Pruning and the deep double descent

September 27, 2023

Keywords:	machine learning, deep learning, double descent, generalization, pruning, model compression
Prerequisites:	Deep Learning
Difficulty:	Medium/Hard (M.Sc.). Not suitable for B.Sc.

Abstract

The deep double descent (DD) phenomenon is a pattern observed when training deep neural networks (DNNs) with different complexity on the same dataset. As the complexity (usually approximated with the number of parameter) increases, the test loss decreases, then, after attaining a minimum, it grows again, while the training loss keeps decreasing: up to this point, it conforms to the classical bias-variance tradeoff, which states that too complex/variable models have trouble generalizing, thus ending up overfitting. However, DNNs usually showcase a remarkable behavior: further increasing complexity causes the test loss to peak (interpolation threshold, IT), after which it decreases again, even at lower levels than the previous minimum, as it can be appreciated in the figure below: figure showcasing the deep double descent Double descent in a two-layer neural network, provided by HaeB under the license CC BY.

Pruning is a common strategy employed to reduce the number of parameters in a machine learning model.
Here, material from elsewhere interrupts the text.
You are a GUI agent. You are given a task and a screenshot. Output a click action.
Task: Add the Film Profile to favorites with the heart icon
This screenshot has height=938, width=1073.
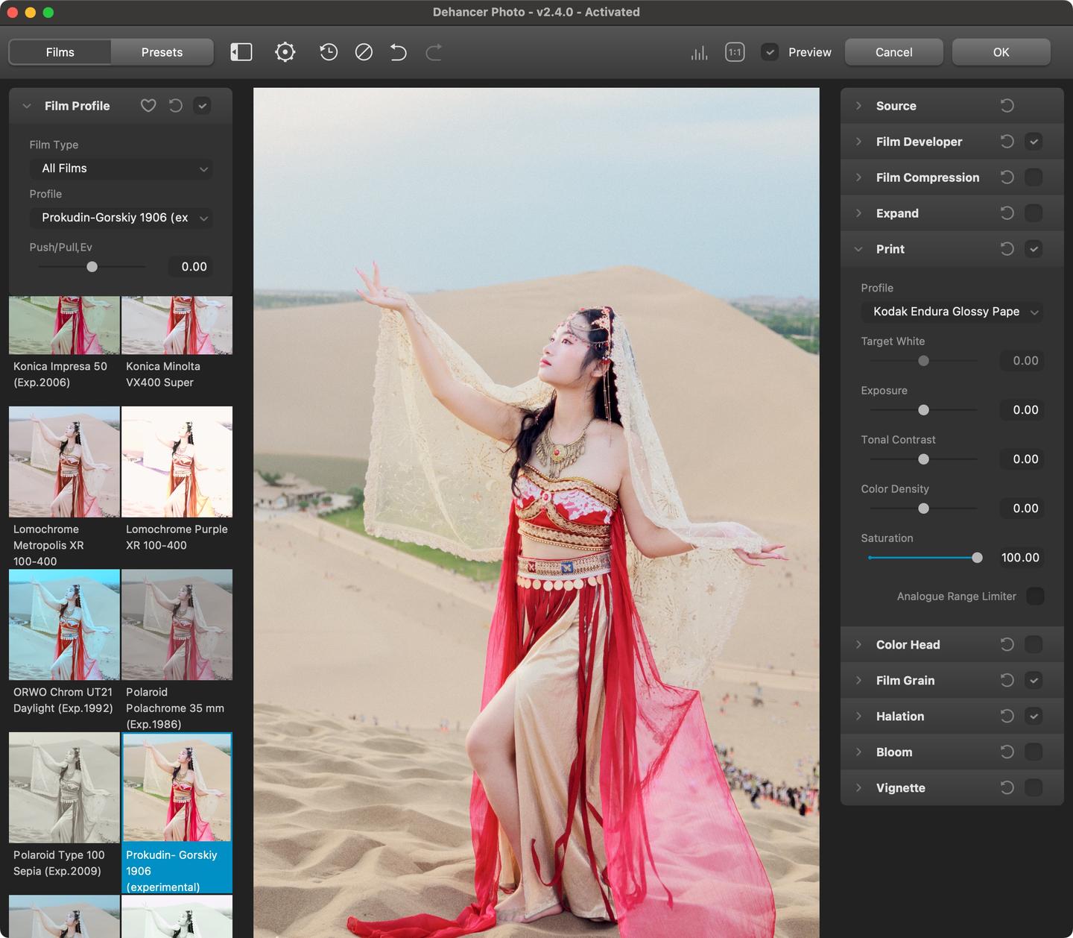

Pruning is employed mainly for two goals: (a) reduce the size of a model for a smaller memory footprint, or (b) to act as a regularizer, since often DNNs which are pruned at a shallow level tend to perform better than their dense counterparts. Specifically, dense-to-sparse pruning requires a baseline dense model to be fully trained, after which pruning is applied to reach the target sparsity, and the DNN is trained or finetuned again to recover for a potential decrease in accuracy.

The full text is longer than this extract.